I propose it should not just be about skills in the water, but also about the knowledge that accompanies those skills. At the most basic of levels are the gas laws: Boyle’s Law, Charles’s Law, Guy-Lussac’s Law, The General Gas Law, Dalton’s Law, and Henry’s Law. These laws form the basis of everything we do in diving. Why is what little time spent on these in the basic open water class enough for a working diver? Should we not be teaching our divers the laws in such detail that they can do the calculations and understand what they mean? A diver who understands Boyle’s Law should not only be able to tell why an uncontrolled ascent from any depth is dangerous, but why is it more dangerous from 10 meters / 33 fsw / 34 ffw. Boyle’s Law is the foundation upon which we set hyperbaric injury, lifting operations, and gas consumption. We can increase their understanding of hyperbaric injuries when we combine Henry’s Law discussing solubility of the breathing gas in our body with a solid understanding of Boyle’s Law. Certainly, we should offer them the knowledge of Dalton’s Law, so they understand why we choose certain breathing mixes at certain depths based off the partial pressure of oxygen. The gas laws that demonstrate how gases behave in our bodies should be a go to in our toolbox of basics.
Rigging and Lifting
Now, look at another basic skill we use: rigging and lifting. I challenge every diver to understand Archimedes’ Principle. Archimedes, as I like to tell divers and students, is the old man in the bathtub who discovered buoyancy while washing up. It was his discovery and mathematical algorithm that allows us to bring up objects from the depths. Our divers should be able to calculate buoyancy requirements on any job. If we all understand and can perform the calculations, then it provides multiple checks when planning to ensure the best plan.

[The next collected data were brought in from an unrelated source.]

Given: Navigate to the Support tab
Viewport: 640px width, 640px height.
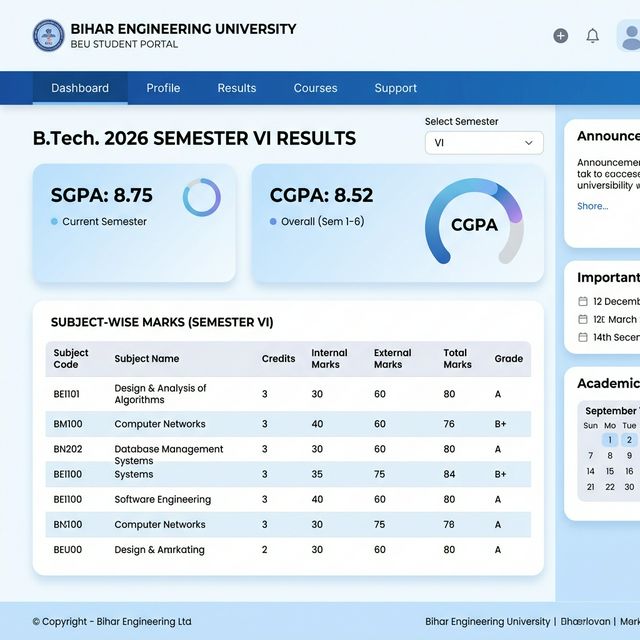Looking at the screenshot, I should tap(396, 88).
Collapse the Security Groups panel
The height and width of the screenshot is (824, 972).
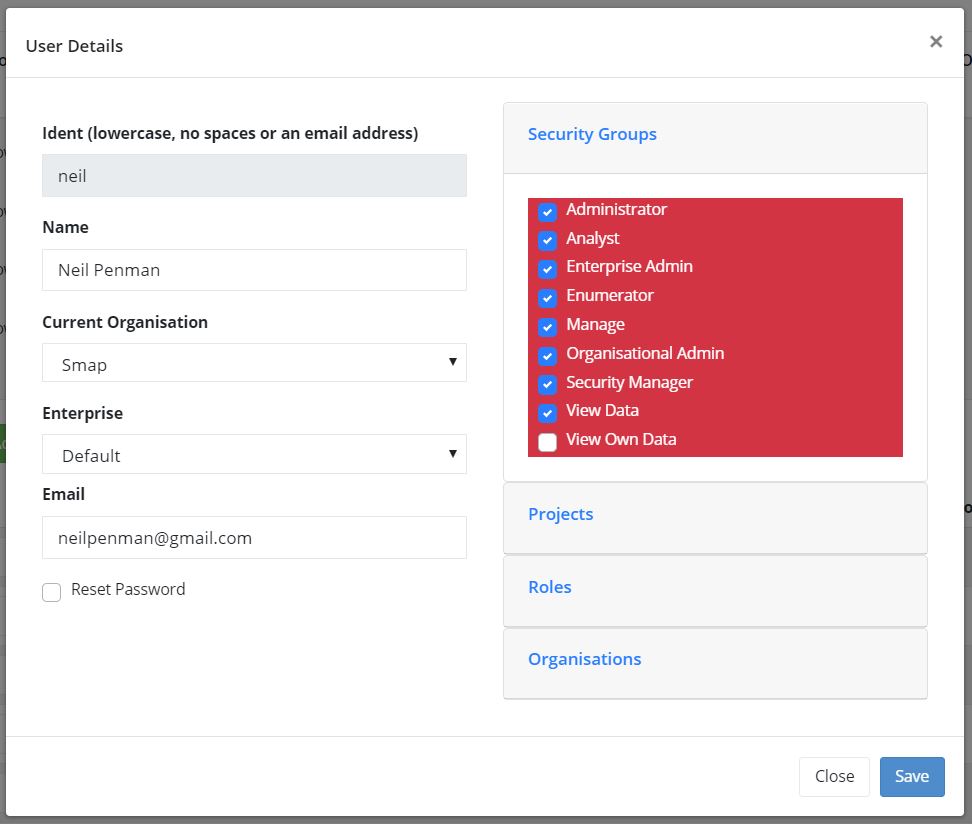tap(592, 134)
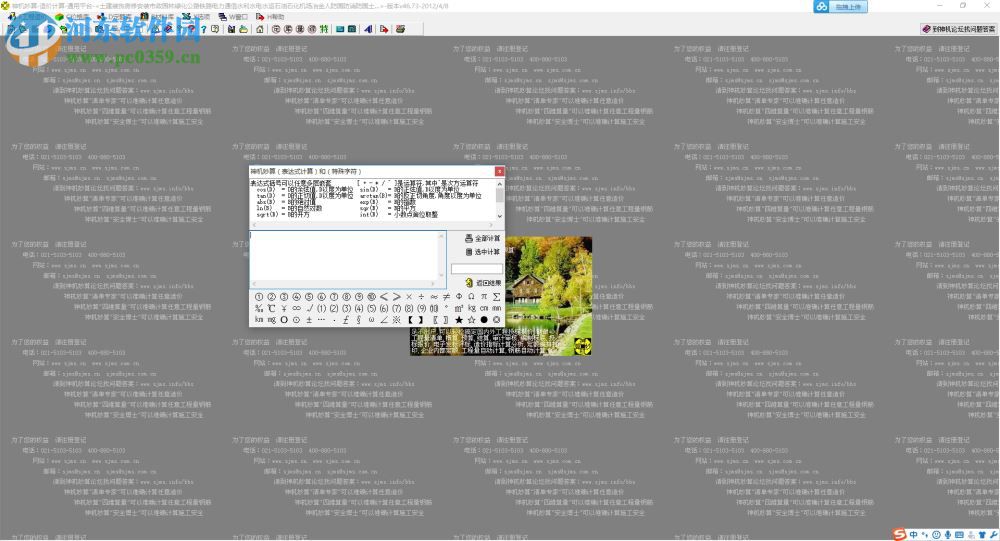Click the 选中计算 calculate-selected button
The width and height of the screenshot is (1000, 541).
pyautogui.click(x=483, y=253)
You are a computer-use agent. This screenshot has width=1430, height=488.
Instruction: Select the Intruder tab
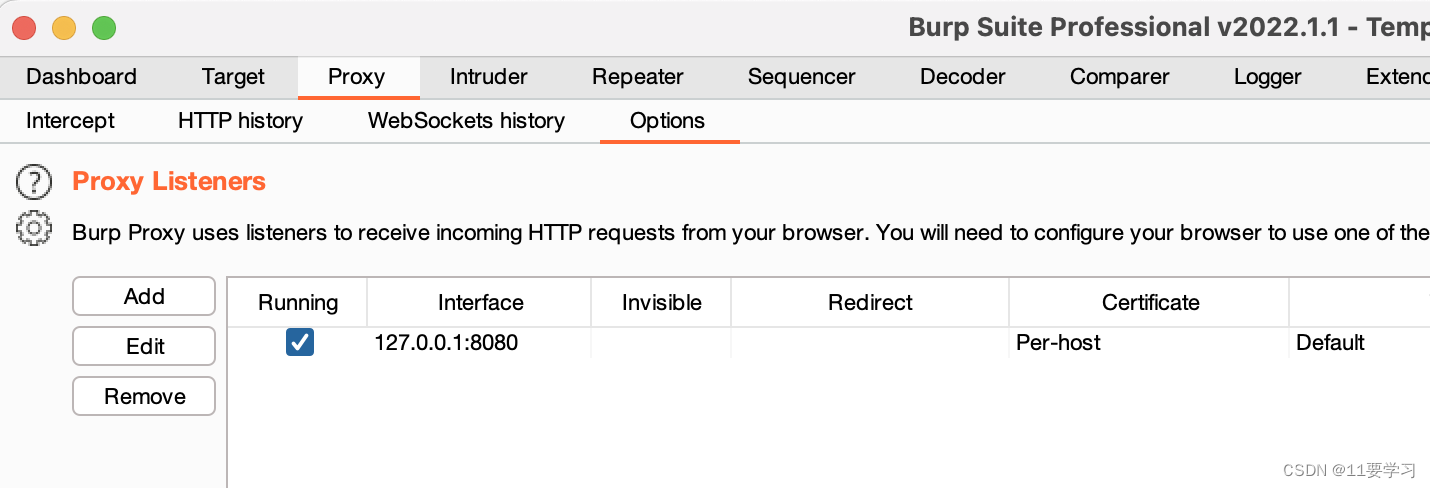point(488,77)
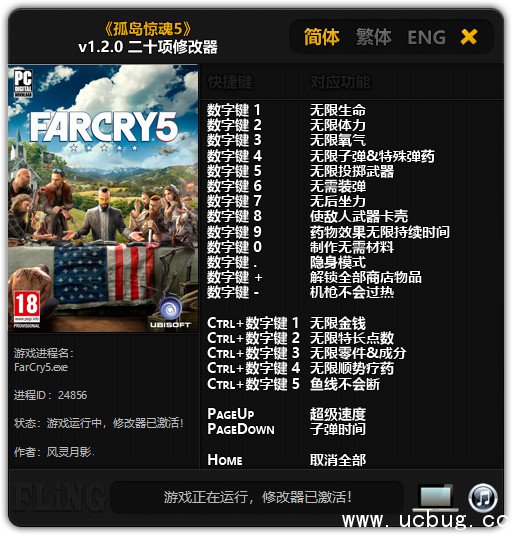Click the status bar message text
Image resolution: width=512 pixels, height=535 pixels.
coord(258,497)
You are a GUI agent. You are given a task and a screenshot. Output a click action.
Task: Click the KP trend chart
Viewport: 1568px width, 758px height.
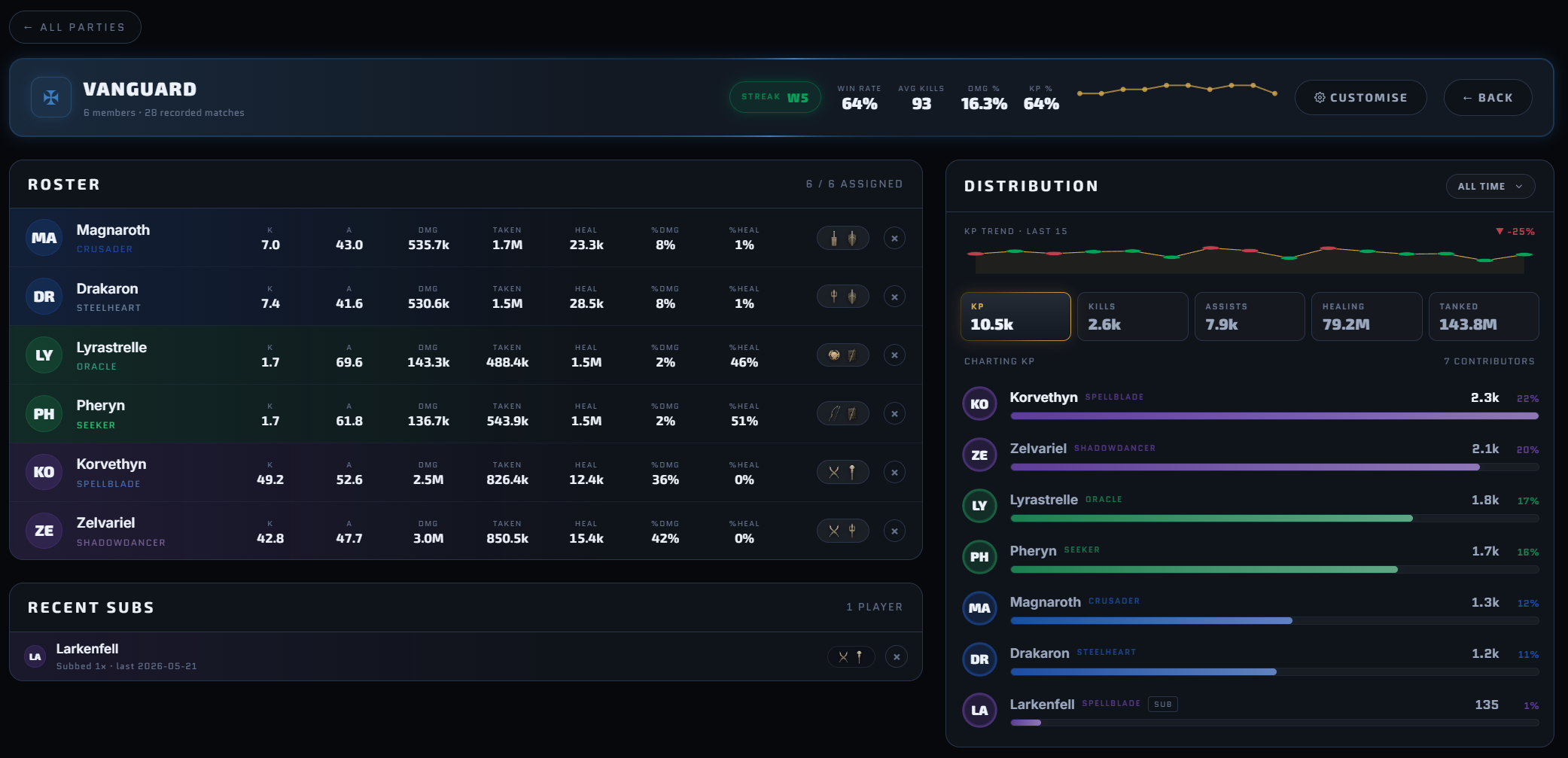tap(1250, 256)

Let us go one step further and add a safety measure for our divers on a lift. First, they know the gas requirements for that mission and can choose the correct lifting device. A vehicle lift can be dangerous for divers operating lifting systems while around the vehicle. Why not try remote filling and lifting with your divers at a safe distance. So, how much more air should we use to fill the bag when it’s at a depth 15 meters / 49 fsw / 51 ffw. We can calculate it accurately when Archimedes’ Principle and Boyle’s Law are used together correctly. It is another knowledge tool for an advanced understanding in basic skill operations.
A diver injury is the worst moment for any dive team, and it is only made worse if that injury becomes permanent. Looking back at where this literary journey began, we can add all the gas laws together for our divers to best understand how volume, temperature, and pressure affect us while diving. Combine that with Henry’s Law and Dalton’s Law and all of us should be able to recognize the signs and symptoms of a diver injury. There is no better advocate for an injured diver than another diver from the team. EMS personnel have a great knowledge of how to treat the sick and injured, but diving injuries and the stresses of diving do not fall within the core competencies for EMT’s or Paramedics. WE need to be more educated in our own physiology, injuries and illnesses, and how to recognize and treat. An arterial gas embolism is the most dangerous complication in diving. How can we determine between an arterial gas embolism and severe type II DCS? Can your local hospital recognize and treat either? We must be the advocates to help guide the EMS service ensure our divers get to the right hospital or specialty center.
Again, what do you consider to be part of your basic skills toolbox?
We should regard ourselves as basic working divers not basic open water divers. Our knowledge and that of our divers should reflect that fact. Public safety divers must be knowledgeable in diving physics, physiology, and illness and injury. These basics in terms of knowledge will only serve to increase our effectiveness and safety. I challenge all of you leading your teams to set the bar higher and make this knowledge an integral part of your training.